┌─ EXTRACT
Kids in the Dancehall

PHOTOGRAPHS BY JEFF FUSCO AND KRYSTEN LITTLES

 

When Beenie Man, aka the “King of the Dancehall,” flashes his joyful smile, women scream. When he circles his hips, they damn near faint. His energy is magnetic, his smile easy, his dancing finely tuned.

“A lot of men in here don’t know how to make love to their women,” the Jamaican artist tells the 1,100-plus dancehall fans who’ve come to Kahunaville, an open-air venue along the river in Wilmington, Del., on this Sunday night. “Don’t come before your woman!” he scolds them before starting his performance.

Dressed in a black Louis Vuitton suit with logo-heavy lapels, his long dreadlocks pulled back, exposing the diamond rocks in his ears, the bean-sized Beenie Man steps his game up a bit.

“Only after she’s wet, not outside but inside … ”

He slowly eases his waist forward to demonstrate.

“Halfway. Halfway.”

Focusing on the make-believe female body bent over before him, Beenie slowly thrusts from the left. Then from the right.

“One time, two time. One time, two time.”

A smile slips across his face as he moves in a circular motion.

“Then wind, and wind, and wind, and wind.”

The women are jumping up and down, waving Caribbean flags and folded up phone numbers furiously in the air.

To the men in the audience, he adds one caveat to his instructions: “If you got a 3-inch dick, you got no chance.”

 


Dancehall is winning Philadelphia fans faster than the speed at which padded bras and brightly colored thongs are tossed onstage at live shows–like they were in Wilmington, where Beenie Man set up his own lingerie section on the drums.

Born in the ghettos of Kingston, Jamaica, dancehall music originated in the dancehall–community performance spaces where people gather to hear the newest songs. Dancehalls have been at the heart of Jamaican popular music for the past 50 years.
└─
EXERCISE 1 >>
Among the data items below, which lines run from the one containing "Click the camera" through the end of the data items? Copy them out word for word, leaving out the pictures.
EXERCISE 2 >>
Can you write the next part of the dancehall article, carrying on from its last sentence?
┌─ RECORD LIST
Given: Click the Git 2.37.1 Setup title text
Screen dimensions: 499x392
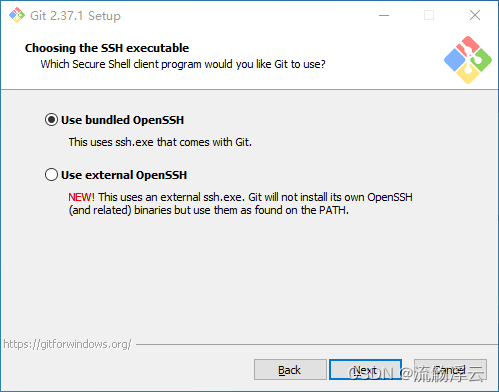Looking at the screenshot, I should pos(75,16).
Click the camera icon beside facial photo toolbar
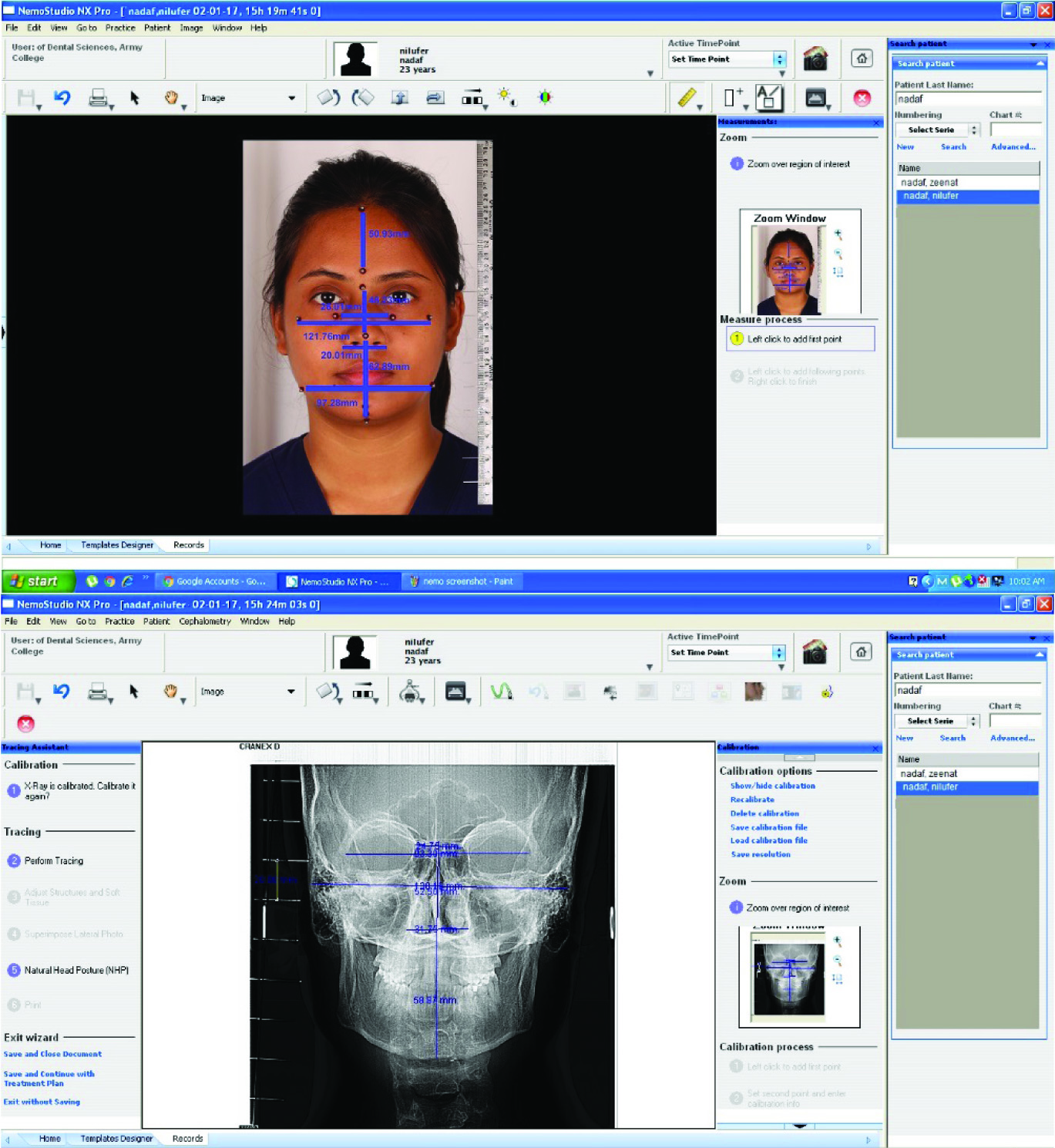 point(815,59)
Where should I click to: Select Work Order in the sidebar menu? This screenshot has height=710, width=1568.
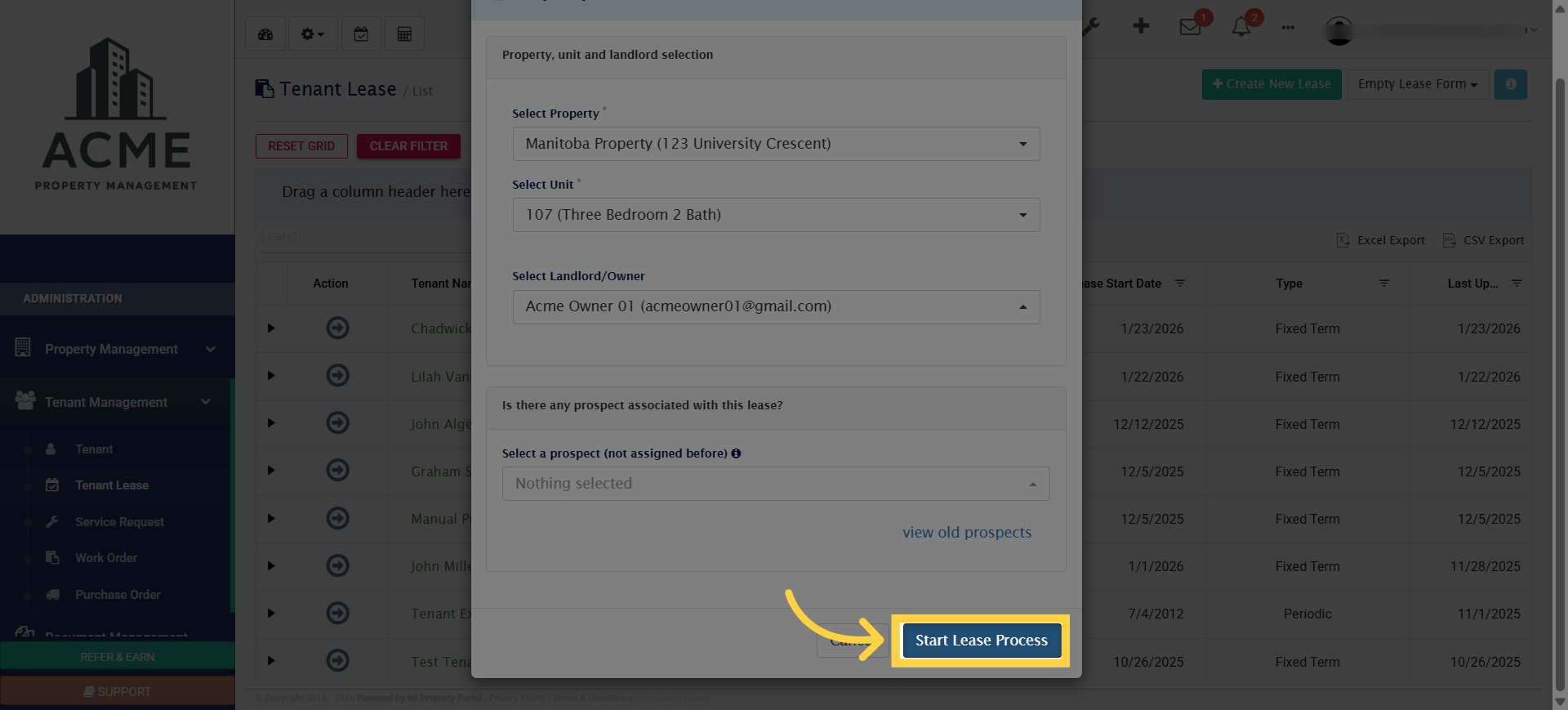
└─
EXPECTED OUTPUT 1 >>
Click the camera icon beside facial photo toolbar
 point(815,59)
Where should I click to: Select Work Order in the sidebar menu? This screenshot has height=710, width=1568.

EXPECTED OUTPUT 2 >>
Reggae went through many transitions in the dancehall, evolving from ska and rocksteady into Rasta-inspired “roots” reggae, and then morphing into spinoffs like dub and lovers’ rock before arriving at today’s dancehall sound–upbeat dance music where artists rap in Jamaican patois over digital reggae beats.

Dancehall continues to influence new musical genres around the world. Having spawned jungle and drum ‘n’ bass, it’s left its mark on even newer genres like U.K. grime and reggaeton, a blend of hip-hop and dancehall with Spanish lyrics that’s fast becoming essential party music.

Even American hip-hop has its roots in the Jamaican dancehall. The undisputed godfather of hip-hop, DJ Kool Herc was a Kingston transplant who recreated his country’s sound-system culture in 1973 when he set up huge speakers and started throwing massive block parties in the south Bronx, giving birth to what would later be known as hip-hop.

But music is only one part of the dancehall experience. Clubs and concerts are meeting places, not just for native Jamaicans, but for those who live and appreciate Jamaican culture. The live shows, which borrow heavily from the call-and-response of the early island experience, rely as much on performance as they do on the music. Hypersexualized personas and lusty lyrics–known as “slackness”–are essential components.

“Wave your hands in the air if you love sex!” artists regularly call to their fans.

“Dancehall right now is hotter than ever,” says Roger Culture, who moved from Jamaica to Philadelphia as a teenager and has been DJing reggae parties in the city since the early ’90s. “Artists like Sean Paul have shown that it’s not just a music of the month. In the hip-hop clubs, if you want to get the dance floor real tight, you play dancehall music.”

In metro Philadelphia an estimated 40,000 residents report their first nationality as West Indian, and about half of them are Jamaican. But the dancehall fan base is much larger and includes the core community’s children, neighbors and friends as well as all the people introduced to the music through its hip-hop alliances.

“Black Americans grabbed into us real good,” says Jah-T the Reggae Ambassador, a music pioneer in Philadelphia. “Young people want to jump. They want to dance. They want happy music. [Reggae music’s] not about roots and culture, as it was then. That’s what makes dancehall more attractive.”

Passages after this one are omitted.